Recently I learnt the more general definition for differentiation of a vector as:
- If c is an interior point of S $\subset \mathbb{R}^n $ and $\mathbf{f}: S \rightarrow \mathbb{R}^m$, then f is differentiable at the point c if there exists a linear transformation $ \mathbf{M}: \mathbb{R}^n \rightarrow \mathbb{R}^m$ such that in some open ball centred on c we have
$$ \mathbf{f}(\mathbf{x}) = \mathbf{f}(\mathbf{c}) + \mathbf{\mathsf{M}}*(\mathbf{x-c}) + \boldsymbol{\eta}$$
where $\boldsymbol{\eta} = o(\mathbf{x-c})$ as $\mathbf{x} \rightarrow \mathbf{c}$, and $\mathbf{\mathsf{M}}$ is the matrix dependent on c, $\mathbf{\mathsf{M}}:= \mathbf{\mathsf{Df}}(\mathbf{c})$. (I think also that $\mathbf{M}(\mathbf{x}) = \mathbf{\mathsf{M}}\mathbf{x}) $
And was introduced to linear transformations $\mathbf{L} :\mathbb{R}^n \rightarrow \mathbb{R}^m$ being their own derivative s.t. $\mathbf{\mathsf{DL}}=\mathbf{\mathsf{L}}$. I didn't find this result particularly hard to prove, but it doesn't seem to be consistent, with m=n=1, with the real analysis result that exp{x} is the unique function being its own derivative, since:
- exp{x} is not a linear transformation of x, as neither exp{x+y}=exp{x}+exp{y} nor exp{ax}=a*exp{x} for real a is true. Hence there should be no relevant 1x1 $\mathbf{\mathsf{M}}$ matrix representative of the linear transformation, and so no derivative. Is that correct?

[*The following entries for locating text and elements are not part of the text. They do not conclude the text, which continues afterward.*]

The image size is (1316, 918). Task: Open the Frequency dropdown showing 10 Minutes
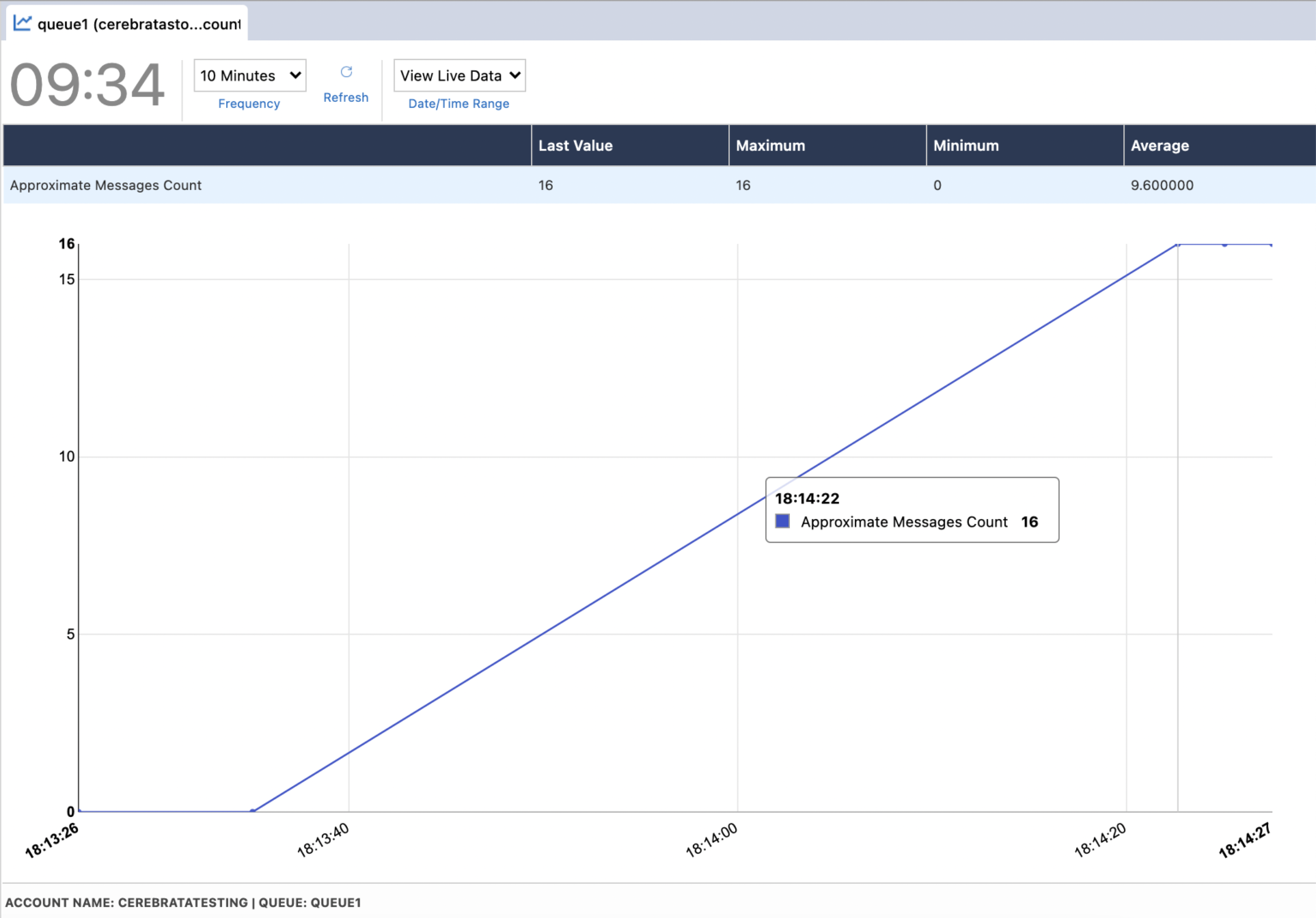click(x=248, y=75)
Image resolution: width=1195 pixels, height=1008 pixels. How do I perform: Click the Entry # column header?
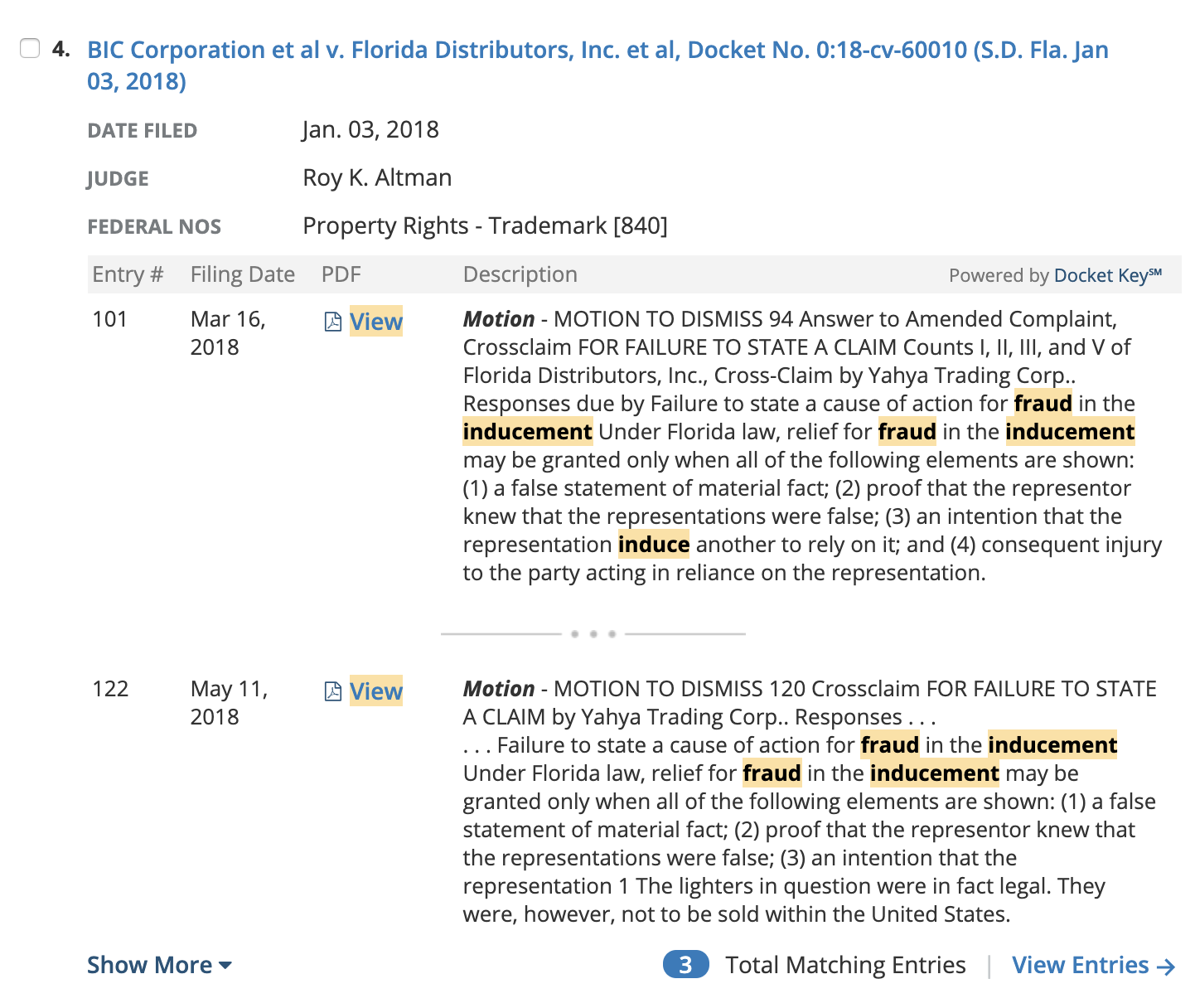(x=128, y=274)
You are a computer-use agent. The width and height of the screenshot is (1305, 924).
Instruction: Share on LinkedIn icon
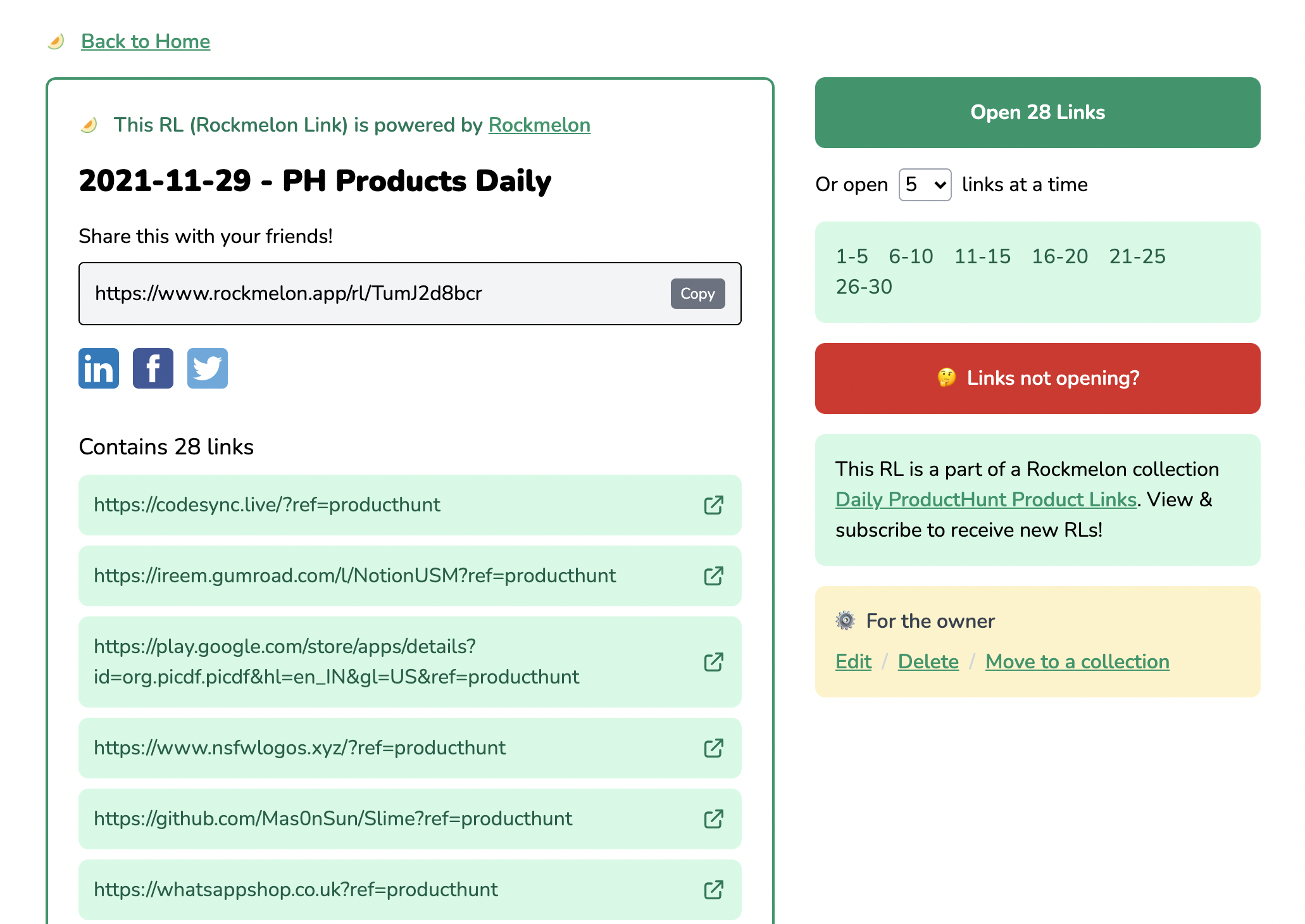98,368
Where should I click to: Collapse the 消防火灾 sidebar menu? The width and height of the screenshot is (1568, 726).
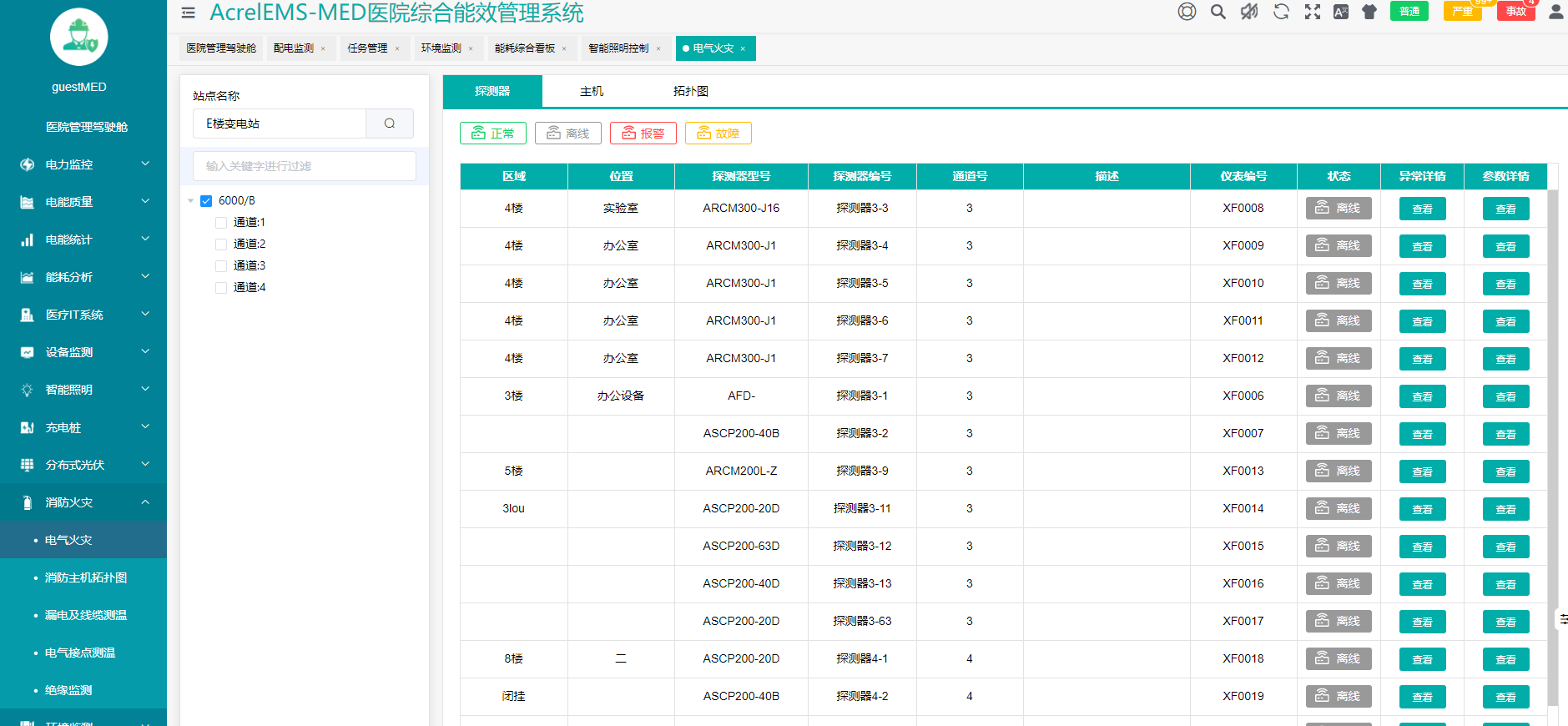[x=83, y=502]
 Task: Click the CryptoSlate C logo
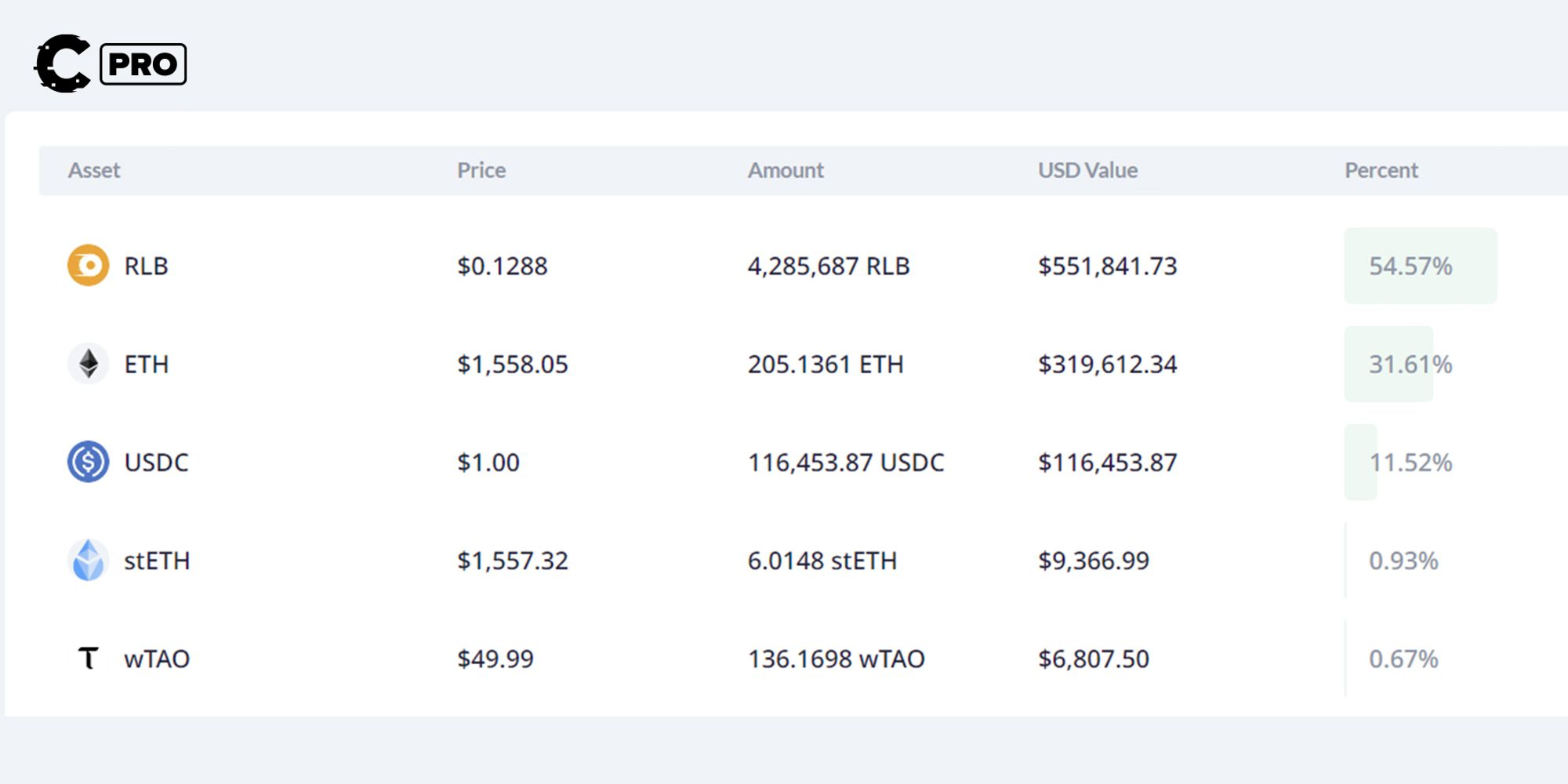coord(63,64)
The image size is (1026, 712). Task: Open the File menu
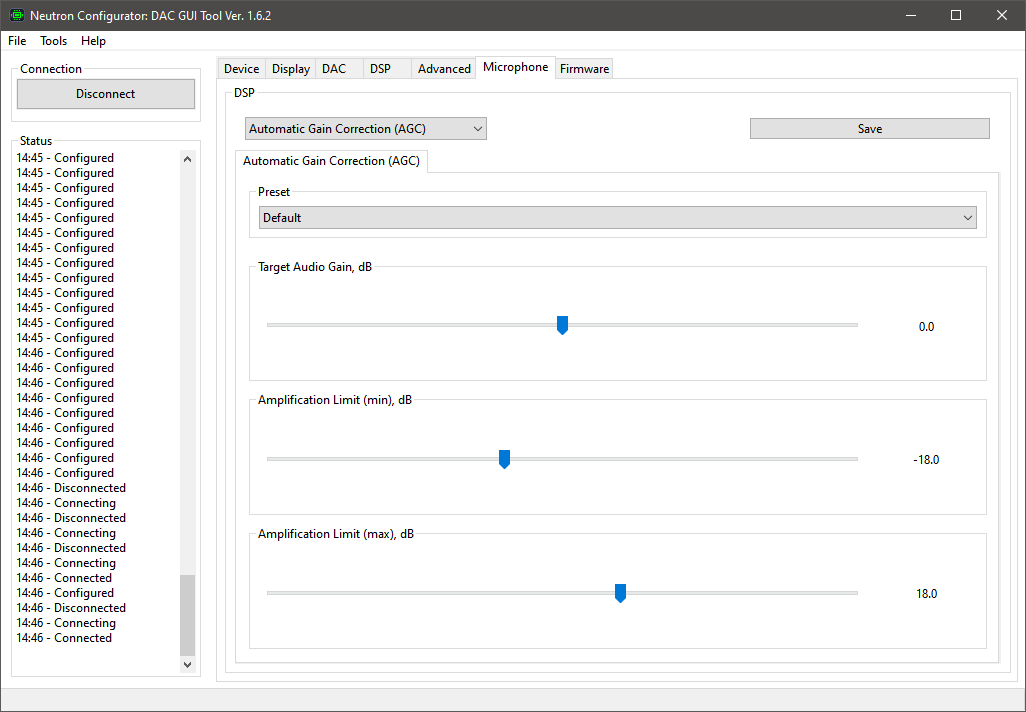tap(17, 41)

- I think, by doing the algebra, that here $\mathbf{\mathsf{M}}=\exp{c}$ which would imply that $M(x)=\exp{x}=\exp{c}*x$ which is pretty clearly not true for most x.
- The function $f(x)=ax$ is a linear transformation in $\mathbb{R}$ which would imply the uniqueness is not true. Here $\mathbf{\mathsf{M}}=a$.
My linear algebra is really rusty so I'm sure some of the things above are wrong, the application of linear transformations especially. I'd appreciate if someone could explain how exactly the exponential is consistent with the linear transformation derivative property, and also possibly give some remarks on the accuracy of my thoughts.
Thanks for your help
The result is still true for $n=m=1$. There is a difference between derivatives and derivative functions. Linear maps are the only functions which are their own derivative. The exponential function is the only function which is its own derivative function.
The derivative is just a linear map. The derivative function is a function mapping each point to a linear map. In the case where $n=m=1$, we identify linear maps with numbers. The linear map $x\mapsto ax$ is identified with the number $a$. And lo! the derivative of this map is $a$ at all points, which is exactly the number with which we identified the map.
For $n\neq1$, it doesn't make sense to talk about a function being its own derivative function. The derivative is a linear map $\mathbb R^n\to\mathbb R^m$, and the derivative function is then a function $S\to\operatorname{Lin}(\mathbb R^n,\mathbb R^m)$ into the space of linear maps. Under certain conditions ($n=1$, for instance), this space can be identified with $\mathbb R^m$, and then we can say that a function is its own derivative function. But that's a different thing from saying that it is its own derivative.